[INPUT Boundary: Start]

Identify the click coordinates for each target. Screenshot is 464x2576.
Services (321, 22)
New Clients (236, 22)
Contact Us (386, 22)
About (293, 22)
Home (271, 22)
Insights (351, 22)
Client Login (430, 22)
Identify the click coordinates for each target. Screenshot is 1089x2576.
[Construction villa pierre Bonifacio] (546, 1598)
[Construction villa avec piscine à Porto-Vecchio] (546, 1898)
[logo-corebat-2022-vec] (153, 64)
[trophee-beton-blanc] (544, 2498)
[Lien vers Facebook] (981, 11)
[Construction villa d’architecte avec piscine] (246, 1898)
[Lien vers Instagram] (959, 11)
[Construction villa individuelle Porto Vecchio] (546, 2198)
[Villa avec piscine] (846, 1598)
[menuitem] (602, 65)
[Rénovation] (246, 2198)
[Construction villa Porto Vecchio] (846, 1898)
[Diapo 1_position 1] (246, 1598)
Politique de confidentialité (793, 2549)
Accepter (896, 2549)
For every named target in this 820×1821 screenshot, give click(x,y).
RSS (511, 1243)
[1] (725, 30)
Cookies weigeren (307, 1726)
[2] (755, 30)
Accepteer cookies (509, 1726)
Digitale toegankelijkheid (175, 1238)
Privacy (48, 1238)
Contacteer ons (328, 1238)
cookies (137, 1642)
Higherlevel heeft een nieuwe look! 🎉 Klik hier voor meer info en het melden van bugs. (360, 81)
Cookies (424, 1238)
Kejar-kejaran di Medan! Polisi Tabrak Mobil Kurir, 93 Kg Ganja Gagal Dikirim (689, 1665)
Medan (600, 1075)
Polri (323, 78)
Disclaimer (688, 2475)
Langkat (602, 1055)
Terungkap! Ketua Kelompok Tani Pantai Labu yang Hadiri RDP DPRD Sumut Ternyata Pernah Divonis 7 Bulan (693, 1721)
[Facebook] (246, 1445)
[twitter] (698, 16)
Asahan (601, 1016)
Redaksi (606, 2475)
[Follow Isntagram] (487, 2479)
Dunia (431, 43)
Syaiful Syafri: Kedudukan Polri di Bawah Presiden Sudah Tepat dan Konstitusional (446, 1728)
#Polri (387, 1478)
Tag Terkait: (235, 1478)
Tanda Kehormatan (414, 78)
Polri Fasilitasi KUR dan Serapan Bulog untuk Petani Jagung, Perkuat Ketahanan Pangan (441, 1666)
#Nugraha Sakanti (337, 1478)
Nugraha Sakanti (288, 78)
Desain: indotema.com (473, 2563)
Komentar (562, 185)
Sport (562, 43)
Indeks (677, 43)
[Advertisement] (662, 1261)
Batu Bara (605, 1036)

[INPUT Boundary: End]

▶ [TASK TO COMPLETE] Reproduce the lines from the one containing "Komentar (562, 185)" to the end of the entries, keeping both ends and adding nothing.

▶ [SOLUTION TO THIS TASK]
Komentar (562, 185)
Sport (562, 43)
Indeks (677, 43)
[Advertisement] (662, 1261)
Batu Bara (605, 1036)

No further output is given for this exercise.